Per Salesforce’s 2024 State of Service report, a majority of service leaders now tie ASA directly to CSAT dashboards, which means a queue miss is visible to the CX chief within one reporting cycle.
Examples
Global BPOs publish inbound ASA against contractual SLAs. Concentrix, Teleperformance, and TTEC typically operate to 80/20 or 80/30 service levels on tier-1 client contracts, with ASA reforecasting cadences built into weekly workforce management reviews.
- Concentrix (2024): reports service-level attainment on inbound retail contracts in the 80/20 band across its Philippines and India delivery hubs.
- Foundever (formerly Sitel): publishes contact-centre benchmarks showing sub-25-second ASA on financial-services queues where callback triage is enabled.
- Alorica: runs Philippines-based inbound queues to a 20-second ASA target for several US healthcare payers on multi-year contracts.
- A mid-market BPO deploying Amazon Connect in Manila (2024): cut ASA from 48 seconds to 21 by shifting from static schedules to intraday reforecasting every 15 minutes.
Related terms
- Average handle time (AHT): the downstream metric that swells when ASA is chronically high and agents rush recovery.
- First call resolution (FCR): drops when a stressed queue pushes agents past the 85% occupancy line.
- Service level agreement (SLA): the contract clause that usually pins ASA to a percentile like 80/20.
- Call abandonment: the twin of ASA; abandon rate spikes as ASA lengthens.
- Interactive Voice Response system (IVR): the pre-queue routing layer whose duration is excluded from ASA.
- Customer satisfaction (CSAT): the downstream sentiment score that tracks ASA within a single shift.
- Contact center: the operational unit whose overall service level ASA rolls up into.
FAQ
What is a good ASA for an inbound call centre?

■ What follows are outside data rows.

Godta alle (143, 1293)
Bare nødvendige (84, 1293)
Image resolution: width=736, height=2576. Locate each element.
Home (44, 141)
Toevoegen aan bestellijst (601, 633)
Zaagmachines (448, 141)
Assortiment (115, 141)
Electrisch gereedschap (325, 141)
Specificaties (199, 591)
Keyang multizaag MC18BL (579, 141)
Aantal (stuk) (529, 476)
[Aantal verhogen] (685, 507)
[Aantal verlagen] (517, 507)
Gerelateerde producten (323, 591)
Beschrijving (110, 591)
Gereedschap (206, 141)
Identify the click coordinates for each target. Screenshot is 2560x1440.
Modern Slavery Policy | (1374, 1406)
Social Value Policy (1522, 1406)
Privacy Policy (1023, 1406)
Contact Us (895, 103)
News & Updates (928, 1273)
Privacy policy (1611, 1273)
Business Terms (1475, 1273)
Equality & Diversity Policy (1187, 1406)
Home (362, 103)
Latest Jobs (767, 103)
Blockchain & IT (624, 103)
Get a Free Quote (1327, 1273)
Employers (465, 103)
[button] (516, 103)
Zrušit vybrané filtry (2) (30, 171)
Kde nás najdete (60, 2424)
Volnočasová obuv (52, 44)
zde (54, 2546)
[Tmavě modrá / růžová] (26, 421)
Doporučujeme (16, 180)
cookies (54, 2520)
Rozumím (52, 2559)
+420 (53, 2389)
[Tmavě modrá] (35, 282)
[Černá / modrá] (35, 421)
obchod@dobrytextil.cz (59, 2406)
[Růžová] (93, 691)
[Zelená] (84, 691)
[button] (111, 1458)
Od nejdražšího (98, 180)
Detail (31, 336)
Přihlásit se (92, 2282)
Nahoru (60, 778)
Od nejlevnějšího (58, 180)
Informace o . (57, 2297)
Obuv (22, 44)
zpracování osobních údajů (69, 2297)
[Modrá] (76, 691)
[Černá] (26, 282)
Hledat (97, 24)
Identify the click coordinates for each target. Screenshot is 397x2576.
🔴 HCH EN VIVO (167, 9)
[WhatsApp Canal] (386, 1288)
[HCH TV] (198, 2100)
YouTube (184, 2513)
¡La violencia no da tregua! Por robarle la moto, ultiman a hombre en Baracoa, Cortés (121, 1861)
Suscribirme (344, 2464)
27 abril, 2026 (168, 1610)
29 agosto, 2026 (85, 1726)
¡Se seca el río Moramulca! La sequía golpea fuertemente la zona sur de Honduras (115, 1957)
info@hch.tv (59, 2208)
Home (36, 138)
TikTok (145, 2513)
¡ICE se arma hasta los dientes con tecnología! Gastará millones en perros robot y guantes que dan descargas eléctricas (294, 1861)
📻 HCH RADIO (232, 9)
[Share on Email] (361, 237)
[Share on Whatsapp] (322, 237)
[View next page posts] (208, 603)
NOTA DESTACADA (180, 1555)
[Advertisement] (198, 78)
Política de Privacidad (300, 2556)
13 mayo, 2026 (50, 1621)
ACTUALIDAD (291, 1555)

Under 30 seconds is the common working target. The 80/20 rule (80% of calls answered within 20 seconds) is the durable industry service level, though regulated verticals like insurance and healthcare often tighten this to 80/15 in their SLAs.
Does ASA include IVR time?
No. ASA is measured from when the call enters the agent queue, after any IVR menu selection. Including IVR duration conflates self-service adoption with agent-side responsiveness, and those are two very different operational levers.
How is ASA different from average handle time?
ASA is pre-conversation queue wait; AHT is the conversation itself plus wrap-up. High ASA does not directly move AHT, but chronically high ASA burns agents and quietly extends AHT within a week.
Can outsourcing improve ASA?
Yes — most established BPOs can hit sub-30-second ASA within 60 days of go-live because their workforce-management teams reforecast intraday and their agent pools flex across multiple client accounts.
How often should ASA be reviewed?
Every 15 or 30 minutes intraday, then rolled up daily and weekly. A single 30-minute breach is noise; two consecutive breaches should trigger a mid-shift reforecast in any mature contact centre.
What causes a sudden ASA spike?
Under-forecasted volume, agent adherence drops, an outage on a self-service channel, or a marketing campaign that pushed inbound harder than the workforce plan expected. Roughly nine in ten intraday spikes trace to one of those four root causes.